Journal Entry: Sat Nov 28, 2009, 1:39 AM


Well, yet again another file of what is just utterly leaving me beyond any help for energy. Life isn't this damn pathetic and I know it's not. There's many, many things I can be happy for that are there for me. A family, though dysfunctional beyond repair, care for me. Friends that I'd do anything for, give up everything I could possibly have. I have nice things like my laptop, anime, manga, etc etc. But in times where things go bad, everyone starts to think everything is nil when it really isn't. It's far to easy to become blinded to the facts in front of you that it's what's become most common.

That's is something that really annoys me to no ends. The typical, common things that people see everywhere all the time but when it involves them personally they don't act any better of it. I've seen it time and time again. That's all I've done with my life is observe. I haven't experienced much myself, but when that's all you've ever had. All you've done is watch, listen, try to offer advice or comfort to someone you care about you tend to fall into character after a while. It's not easy, hence why all I hear is 'well it's different. you would think differently if you went through it yourself' well that my good friends is highly unlikely. That which I cannot fathom myself I touch on the surface barely. I don't claim to know anything in depth or some such. However, one skill I've gained over the years is putting yourself aside and putting yourself in the person confiding in you's shoes.

It's not easy and in most cases it's not like you'll go unscathed. I've gone to the point of tears and struggling all I can to help the person. It doesn't even have to be someone I particularly like, but if they are willing to look at me and say they want to know what I have to say. I'll give it. I don't mean that I can match the pain and the powerful feelings mixed with the paths I have yet to go down myself, but there is still great pain when mirrored within ones self. Growing up I was isolated and the only people around me were those that just preferred to be miserable and take it out on each other for no reason even over nothing. I hear it. I feel it. I fall into the abyss that envelopes those around me.

I've just grown tired of trying to be heard. Be understood. I can imagine I'll look back at this in a couple weeks and think of how pathetic I am. Either way this is me. I've rarely been seen through or considered to the extent for anything serious. I'm just another know-it-all snooty bitch that will do what she needs to better herself. I couldn't care less how many people think of me that way. Numbers never made any difference to me and I doubt they ever will. That's what I'm used to even to this day. I point out what needs to be seen and considered. I'm told to shut the hell up real fast or just plain ignored. Some things do need a certain amount of attention being paid to, and yet that which does not require such careful attention receives it and that which does not, does. It's how the world goes and only few individuals see it differently or make it different themselves.
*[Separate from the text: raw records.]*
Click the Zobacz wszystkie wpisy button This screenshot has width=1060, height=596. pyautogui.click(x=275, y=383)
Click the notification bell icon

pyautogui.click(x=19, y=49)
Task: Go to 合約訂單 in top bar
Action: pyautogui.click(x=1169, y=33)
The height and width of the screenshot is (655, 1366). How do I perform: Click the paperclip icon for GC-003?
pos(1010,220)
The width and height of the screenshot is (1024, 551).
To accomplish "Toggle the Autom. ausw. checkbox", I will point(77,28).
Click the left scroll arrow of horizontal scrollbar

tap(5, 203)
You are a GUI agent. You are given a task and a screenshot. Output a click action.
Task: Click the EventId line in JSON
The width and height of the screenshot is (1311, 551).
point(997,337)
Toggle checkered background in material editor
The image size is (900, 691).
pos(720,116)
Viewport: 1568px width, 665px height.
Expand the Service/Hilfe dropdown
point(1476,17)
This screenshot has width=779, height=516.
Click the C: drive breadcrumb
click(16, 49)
Being different, acting different. Just different is what's always misunderstood and never seen for what it really is. Another simple fact. However those who care to look will notice the finer details and gain at least a slight understanding of what has yet to be understood. I always wonder why it is that what's different get's ignored or just plain ripped apart in study. Understand not solve. Not everything has to be an experiment. And yet, that is what humanity does. Some things are destined never to change.

I wonder sometimes why it is that everyone seeks 'technological progress' or anything like that. Personally I like to find a balance, I can be content with what I have. It doesn't always have to be different surrounding wise. It should be the people that matter. Not some mechanical things that will come to be all we'll ever know and love. For me the perfect life would be back in the days when all you did was to get by. Grow or raise your own food. Trade an item for an item. Main focus is the life of your loved ones. I'll never fathom why people couldn't just be content with that. For me, that would be heaven. Eventually I hope to come at least close to that, but as things go right now I'm afraid I'll have to lose a lot before that can occur. Granted you have to lose something to gain something, but I dislike the fact that the people close to you sometimes has to change too.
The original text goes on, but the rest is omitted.